President Barack Obama recently welcomed a public debate about how to protect both national security and privacy rights in the context of the National Security Agency’s domestic surveillance activities. Congress should not squander this opportunity to have an open, transparent discussion about the limits of executive power and the surveillance of Americans. We believe that, when presented with all the facts, most Americans would agree with us that the White House should end the bulk collection of Americans’ phone records and instead obtain this information directly from phone companies, using regular court orders based on individual suspicion.
We have had concerns about domestic surveillance authorities for several years. Through our oversight work on the Senate intelligence committee, we have become convinced that the government needs to scale back overly intrusive surveillance activities to better protect Americans’ constitutional privacy rights and that this can be done while protecting U.S. national security. We have not been able to fully engage the public on these issues because the executive branch insisted on keeping its interpretation of the law secret. Although we would have preferred that this discussion had been sparked by a more transparent executive branch, rather than by unauthorized leaks, we welcome an open debate about the federal government’s dragnet collection of Americans’ phone records under Section 215 of the USA Patriot Act.
Our view of this program is shaped by our experience with the NSA’s bulk e-mail records collection program. Concerned about this program’s impact on Americans’ civil liberties and privacy rights, we spent a significant portion of 2011 pressing intelligence officials to provide evidence of its usefulness. They were not able to do so, and it was shut down that year. This experience demonstrated to us that intelligence agencies’ assessments of the effectiveness of particular collection programs are not always accurate, and it led us to be skeptical of claims about the value of collecting bulk phone records.
The federal government’s collection of phone metadata under the Patriot Act sucks up records on millions of law-abiding Americans daily. We believe that large-scale collection of personal information by the government seriously infringes on Americans’ privacy. The details of whom Americans call, when they call and where they call from is private information. In our opinion, the government’s ongoing, overly broad collection is not authorized under a straightforward interpretation of the Patriot Act or any other law.
The White House ought to end this dragnet and sharpen its focus on the terrorists and spies who truly threaten our nation’s security. For our part, Congress should pass the legislation that we have introduced that would stop the bulk phone records collection program and ensure that the executive branch does not have the authority to again intrude so far upon Americans’ constitutional rights. While still allowing law enforcement and intelligence agencies to obtain a wide range of records, our bill, which is supported by members of both parties, would require the government to demonstrate that any private records obtained for intelligence purposes are in some way connected to terrorism or clandestine intelligence activities — an explicit requirement that does not exist in the law today.

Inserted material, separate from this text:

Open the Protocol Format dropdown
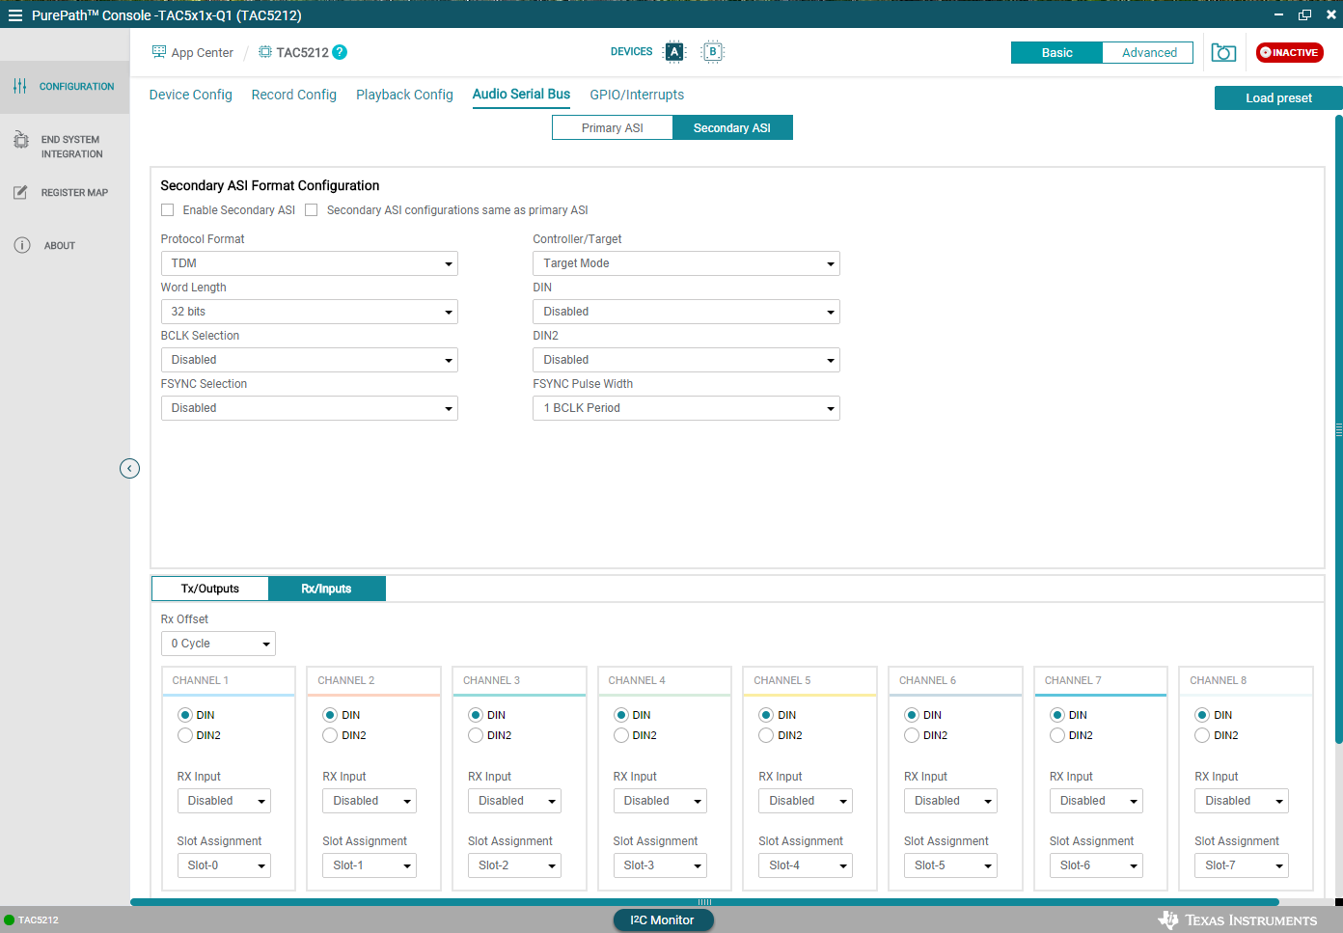 point(309,262)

Terrorism is a serious threat to our country, our economy and to American lives. Our government needs appropriate surveillance and anti-terrorism tools to combat serious threats to our nation. But it is incumbent on the White House and Congress to ensure that those tools protect Americans’ privacy rights while also keeping Americans safe. The Patriot Act’s bulk phone records collection program does not achieve these goals and, in our view, the NSA has not demonstrated that it is necessary for innocent Americans to give up their privacy when it comes to their phone records.

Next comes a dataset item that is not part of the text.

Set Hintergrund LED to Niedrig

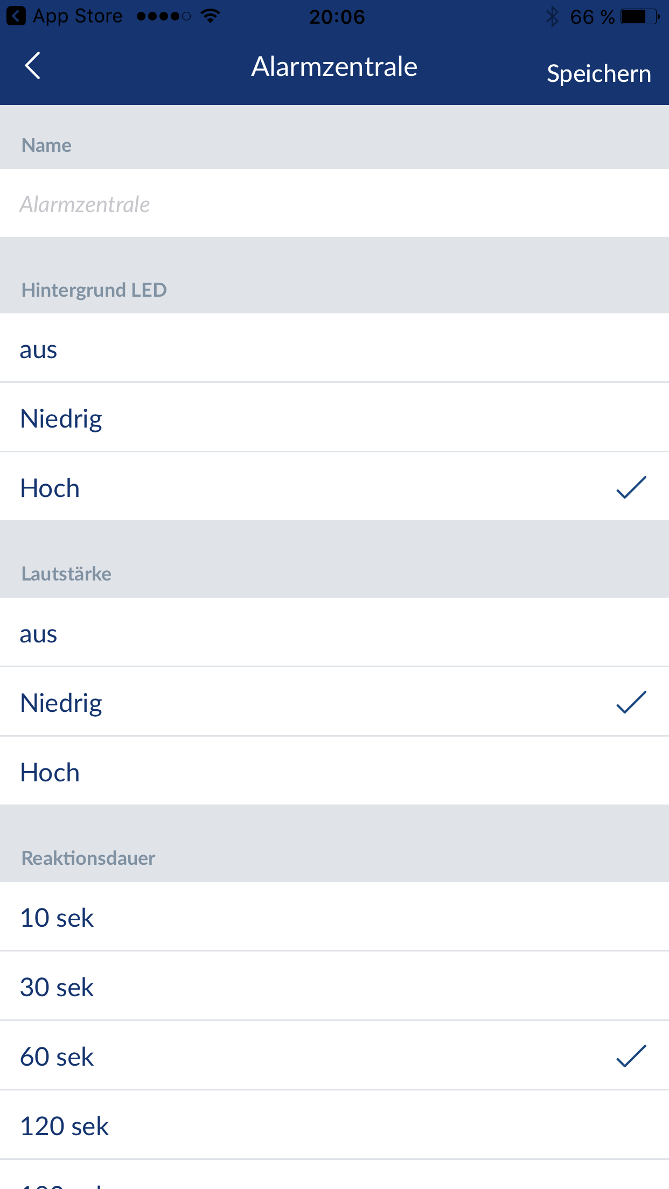point(334,418)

In recent weeks, intelligence officials have made new assertions about the value of the declassified NSA surveillance programs. In doing so, they have conflated two programs — the collection of the content of communications under Section 702 of the Foreign Intelligence Surveillance Act, and the bulk collection of Americans’ phone records under Section 215 of the Patriot Act. The suggestion that “these programs” have disrupted “dozens of potential terrorist plots” is misleading when it hasn’t been demonstrated that the bulk phone records collection program provides a unique value.
It may be more convenient for the NSA to collect phone records in bulk rather than asking phone companies to search for specific numbers, but convenience alone cannot justify the collection of millions of Americans’ personal information, especially when the information the government actually needs can be obtained by less intrusive methods. A few hundred court orders per year would not overwhelm the Foreign Intelligence Surveillance Court, and emergency authorizations could be used in urgent circumstances.
We urge the administration to end bulk collection of Americans’ phone records. We will push to pass our legislation, which would effectively do the same — and thereby focus this country’s counterterrorism and espionage efforts on the real threats to our national security.
Mark Udall and Ron Wyden, both Democrats, represent Colorado and Oregon, respectively, in the Senate.